Yogyakarta, NU Online
Kenaikan harga pembelian pemerintah (HPP) gabah dan beras petani jangan sampai diikuti kenaikan biaya produksi seperti untuk pembelian pupuk, benih, dan obat anti hama. Jika hal itu terjadi, kenaikan HPP tidak akan berguna dan malah menyakiti petani.
Demikian disampaikan Wakil Ketua Pengurus Wilayah Nahdlatul Ulama (PWNU) Daerah Istimewa Yogyakarta kepada NU Online, Selasa (3/4). Pemerintah harus mampu menstabilkan harga-harga kebutuhan produksi pertanian dalam kondisi seperti saat ini.
<>Pemerintah telah memutuskan menaikkan HPP untuk gabah kering panen (GKP) sebesar 17,65 persen menjadi Rp 2.000 per kilogram, gabah kering giling Rp 2.575 per kg, dan beras Rp 4.000 per kg. Penetapan kebijakan kenaikan HPP itu tertuang dalam Instruksi Presiden (Inpres) Nomor 3 Tahun 2007 tentang Kebijakan Perberasan sebagai penggantidari Inpres No 13/2005 yang sudah dikritik banyak kalangan. Kenaikan berlaku efektif mulai 1 April kemarin.

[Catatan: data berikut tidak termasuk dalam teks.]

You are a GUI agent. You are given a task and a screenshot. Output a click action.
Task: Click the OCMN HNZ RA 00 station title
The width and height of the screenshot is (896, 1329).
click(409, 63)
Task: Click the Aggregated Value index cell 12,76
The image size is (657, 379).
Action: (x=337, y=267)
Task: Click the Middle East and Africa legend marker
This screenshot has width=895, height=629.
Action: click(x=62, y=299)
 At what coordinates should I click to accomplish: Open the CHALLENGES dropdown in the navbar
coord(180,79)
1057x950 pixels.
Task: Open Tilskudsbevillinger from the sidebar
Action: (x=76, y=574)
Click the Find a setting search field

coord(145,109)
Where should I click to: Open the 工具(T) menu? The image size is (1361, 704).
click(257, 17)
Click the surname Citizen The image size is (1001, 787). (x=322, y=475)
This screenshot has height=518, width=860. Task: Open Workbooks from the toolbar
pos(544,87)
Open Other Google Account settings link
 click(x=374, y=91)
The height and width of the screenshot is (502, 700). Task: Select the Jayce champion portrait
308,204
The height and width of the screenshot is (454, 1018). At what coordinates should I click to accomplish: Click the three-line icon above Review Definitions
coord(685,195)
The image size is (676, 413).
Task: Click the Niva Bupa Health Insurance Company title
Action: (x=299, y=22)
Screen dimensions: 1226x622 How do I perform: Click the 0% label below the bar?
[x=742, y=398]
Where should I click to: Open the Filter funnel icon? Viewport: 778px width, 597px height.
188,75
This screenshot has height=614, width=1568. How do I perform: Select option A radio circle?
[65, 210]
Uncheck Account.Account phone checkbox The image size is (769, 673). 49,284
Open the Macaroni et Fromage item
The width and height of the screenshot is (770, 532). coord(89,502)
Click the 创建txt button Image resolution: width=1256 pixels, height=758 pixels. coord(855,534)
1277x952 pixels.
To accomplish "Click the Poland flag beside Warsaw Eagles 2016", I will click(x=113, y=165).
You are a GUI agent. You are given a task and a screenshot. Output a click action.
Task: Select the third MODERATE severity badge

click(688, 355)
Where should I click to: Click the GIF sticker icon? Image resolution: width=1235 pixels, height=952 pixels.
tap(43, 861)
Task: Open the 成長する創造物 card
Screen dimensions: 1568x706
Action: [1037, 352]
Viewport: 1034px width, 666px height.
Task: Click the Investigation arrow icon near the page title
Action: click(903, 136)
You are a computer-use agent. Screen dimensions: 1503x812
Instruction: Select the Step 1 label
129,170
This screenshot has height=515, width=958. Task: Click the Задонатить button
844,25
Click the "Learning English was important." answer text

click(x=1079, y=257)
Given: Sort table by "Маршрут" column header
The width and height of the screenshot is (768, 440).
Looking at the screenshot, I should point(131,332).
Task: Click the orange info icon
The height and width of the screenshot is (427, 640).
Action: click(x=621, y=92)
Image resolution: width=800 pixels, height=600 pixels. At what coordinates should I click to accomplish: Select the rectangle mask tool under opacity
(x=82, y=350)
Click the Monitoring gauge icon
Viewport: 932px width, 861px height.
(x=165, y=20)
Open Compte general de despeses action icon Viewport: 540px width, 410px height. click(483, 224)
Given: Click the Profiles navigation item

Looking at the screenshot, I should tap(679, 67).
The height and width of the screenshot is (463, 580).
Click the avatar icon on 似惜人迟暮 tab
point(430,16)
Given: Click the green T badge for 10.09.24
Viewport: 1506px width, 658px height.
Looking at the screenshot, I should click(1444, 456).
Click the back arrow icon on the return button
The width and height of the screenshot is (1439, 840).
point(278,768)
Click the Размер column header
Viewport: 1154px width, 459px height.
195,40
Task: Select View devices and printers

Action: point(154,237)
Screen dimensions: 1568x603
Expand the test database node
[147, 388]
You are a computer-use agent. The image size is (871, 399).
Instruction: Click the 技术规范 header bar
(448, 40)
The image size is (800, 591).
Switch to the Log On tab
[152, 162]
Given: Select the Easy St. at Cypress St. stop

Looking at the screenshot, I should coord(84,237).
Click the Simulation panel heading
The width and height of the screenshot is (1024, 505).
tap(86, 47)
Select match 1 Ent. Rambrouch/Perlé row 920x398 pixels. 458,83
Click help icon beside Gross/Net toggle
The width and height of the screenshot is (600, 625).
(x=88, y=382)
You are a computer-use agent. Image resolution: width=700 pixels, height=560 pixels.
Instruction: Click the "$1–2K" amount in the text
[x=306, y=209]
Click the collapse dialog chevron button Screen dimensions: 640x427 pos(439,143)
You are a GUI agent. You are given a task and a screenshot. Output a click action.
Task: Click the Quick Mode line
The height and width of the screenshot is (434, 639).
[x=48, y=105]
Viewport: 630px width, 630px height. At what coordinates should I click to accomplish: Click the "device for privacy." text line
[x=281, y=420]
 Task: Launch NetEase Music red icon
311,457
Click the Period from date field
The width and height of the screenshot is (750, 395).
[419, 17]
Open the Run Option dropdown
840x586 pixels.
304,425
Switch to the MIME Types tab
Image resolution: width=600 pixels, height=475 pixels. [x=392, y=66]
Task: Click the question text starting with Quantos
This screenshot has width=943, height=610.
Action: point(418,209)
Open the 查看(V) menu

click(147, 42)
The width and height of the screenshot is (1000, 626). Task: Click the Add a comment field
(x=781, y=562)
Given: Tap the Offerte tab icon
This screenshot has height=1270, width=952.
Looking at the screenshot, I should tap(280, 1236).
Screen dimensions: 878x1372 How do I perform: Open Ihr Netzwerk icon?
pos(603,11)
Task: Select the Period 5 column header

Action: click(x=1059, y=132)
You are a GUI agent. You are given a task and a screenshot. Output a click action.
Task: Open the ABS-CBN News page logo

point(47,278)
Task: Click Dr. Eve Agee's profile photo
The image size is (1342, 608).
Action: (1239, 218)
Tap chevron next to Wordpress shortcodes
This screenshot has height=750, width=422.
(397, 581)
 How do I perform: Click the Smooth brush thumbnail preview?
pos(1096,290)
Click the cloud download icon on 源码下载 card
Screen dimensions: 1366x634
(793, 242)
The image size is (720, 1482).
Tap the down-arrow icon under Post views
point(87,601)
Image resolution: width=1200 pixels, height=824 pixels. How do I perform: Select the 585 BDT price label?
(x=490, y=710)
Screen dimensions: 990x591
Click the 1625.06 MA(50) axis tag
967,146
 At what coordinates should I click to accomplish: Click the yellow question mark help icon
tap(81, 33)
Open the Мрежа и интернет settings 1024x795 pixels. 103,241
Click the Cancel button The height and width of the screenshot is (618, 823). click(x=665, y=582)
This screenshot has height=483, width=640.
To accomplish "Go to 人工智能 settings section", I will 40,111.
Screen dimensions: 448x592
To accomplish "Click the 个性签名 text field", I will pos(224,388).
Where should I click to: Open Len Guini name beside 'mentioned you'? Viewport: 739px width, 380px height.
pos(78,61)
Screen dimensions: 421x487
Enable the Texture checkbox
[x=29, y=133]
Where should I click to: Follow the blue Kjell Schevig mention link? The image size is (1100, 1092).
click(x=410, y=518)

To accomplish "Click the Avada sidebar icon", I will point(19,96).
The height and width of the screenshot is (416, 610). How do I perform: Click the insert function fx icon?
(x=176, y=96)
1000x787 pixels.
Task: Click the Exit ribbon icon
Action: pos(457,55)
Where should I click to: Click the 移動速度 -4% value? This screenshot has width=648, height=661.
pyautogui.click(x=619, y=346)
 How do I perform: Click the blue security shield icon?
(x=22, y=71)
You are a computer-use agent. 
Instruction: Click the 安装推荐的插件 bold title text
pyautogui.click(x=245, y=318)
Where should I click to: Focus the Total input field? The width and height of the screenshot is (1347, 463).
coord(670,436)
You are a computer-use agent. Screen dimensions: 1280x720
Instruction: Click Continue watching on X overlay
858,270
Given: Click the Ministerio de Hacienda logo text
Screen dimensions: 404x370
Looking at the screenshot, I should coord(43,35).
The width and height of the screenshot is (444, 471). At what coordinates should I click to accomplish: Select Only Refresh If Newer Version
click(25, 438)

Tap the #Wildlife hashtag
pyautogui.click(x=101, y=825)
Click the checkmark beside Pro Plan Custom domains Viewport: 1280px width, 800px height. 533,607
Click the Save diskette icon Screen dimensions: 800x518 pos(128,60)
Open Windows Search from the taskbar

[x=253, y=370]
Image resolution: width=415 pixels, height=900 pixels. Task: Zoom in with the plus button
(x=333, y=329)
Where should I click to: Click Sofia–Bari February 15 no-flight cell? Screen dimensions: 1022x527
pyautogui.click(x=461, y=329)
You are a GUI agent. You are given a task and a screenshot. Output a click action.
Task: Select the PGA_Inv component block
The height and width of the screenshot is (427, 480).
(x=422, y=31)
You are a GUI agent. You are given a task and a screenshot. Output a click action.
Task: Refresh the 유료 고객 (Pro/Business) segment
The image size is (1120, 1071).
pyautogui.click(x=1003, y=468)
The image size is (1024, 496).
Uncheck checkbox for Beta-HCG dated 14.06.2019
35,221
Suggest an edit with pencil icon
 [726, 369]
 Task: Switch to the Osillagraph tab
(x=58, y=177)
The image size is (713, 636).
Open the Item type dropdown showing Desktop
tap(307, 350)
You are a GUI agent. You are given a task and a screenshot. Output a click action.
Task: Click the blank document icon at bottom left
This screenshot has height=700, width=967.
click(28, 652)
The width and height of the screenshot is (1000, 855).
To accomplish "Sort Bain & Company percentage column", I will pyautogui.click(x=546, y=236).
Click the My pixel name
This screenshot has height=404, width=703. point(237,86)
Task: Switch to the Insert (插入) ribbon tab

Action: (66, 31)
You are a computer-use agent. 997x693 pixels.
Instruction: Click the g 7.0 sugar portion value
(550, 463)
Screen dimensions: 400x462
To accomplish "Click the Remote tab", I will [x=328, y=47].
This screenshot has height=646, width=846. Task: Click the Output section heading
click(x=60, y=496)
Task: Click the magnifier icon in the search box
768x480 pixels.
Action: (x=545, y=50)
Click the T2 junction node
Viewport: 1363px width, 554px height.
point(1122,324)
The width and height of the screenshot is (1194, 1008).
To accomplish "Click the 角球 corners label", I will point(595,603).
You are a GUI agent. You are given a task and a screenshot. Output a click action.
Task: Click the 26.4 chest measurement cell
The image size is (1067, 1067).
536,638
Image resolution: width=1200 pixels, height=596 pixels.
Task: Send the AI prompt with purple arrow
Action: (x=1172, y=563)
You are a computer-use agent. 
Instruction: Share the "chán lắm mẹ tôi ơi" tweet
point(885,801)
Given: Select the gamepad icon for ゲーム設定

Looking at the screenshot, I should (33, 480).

Dikatakan Maksum, kenaikan itu sebenarnya tidak begitu berarti bagi petani jika dibandingkan dengan kenaikan harga bahan bakar minyak, disusul kenaikan harga-harga lainnya beberapa waktu lalu. Maksum mengusulkan HPP untuk GKP seharusnya adalah Rp 2.200. "Biar aman harus segitu. Karena harga pupuk, UMR, dan biaya transportasi itu di ambang kenaikan," katanya.
Ditambahkan pakar pertanian UGM itu, untuk kenaikan HPP beras sama sekali tidak proporsional dibandingkan dengan kenaikan harga GKP. Angka kenaikan yang baru itu memakai asumsi tingkat rendemen sebesar 65 persen.
”Untuk kualitas medium, tingkat rendemen hanya 60-62,5 persen. Kalau rendemen terlalu besar, kenaikan HPP beras menjadi Rp 4.000 per kg menjadi under estimated. HPP beras masih kurang 2,5 sampai 5 persen. Dengan rendemen 62,5 persen, harga beras seharusnya Rp 4.160 per kg. Rendemen 62,5 merupakan angka yang sulit," kata Maksum. (nam)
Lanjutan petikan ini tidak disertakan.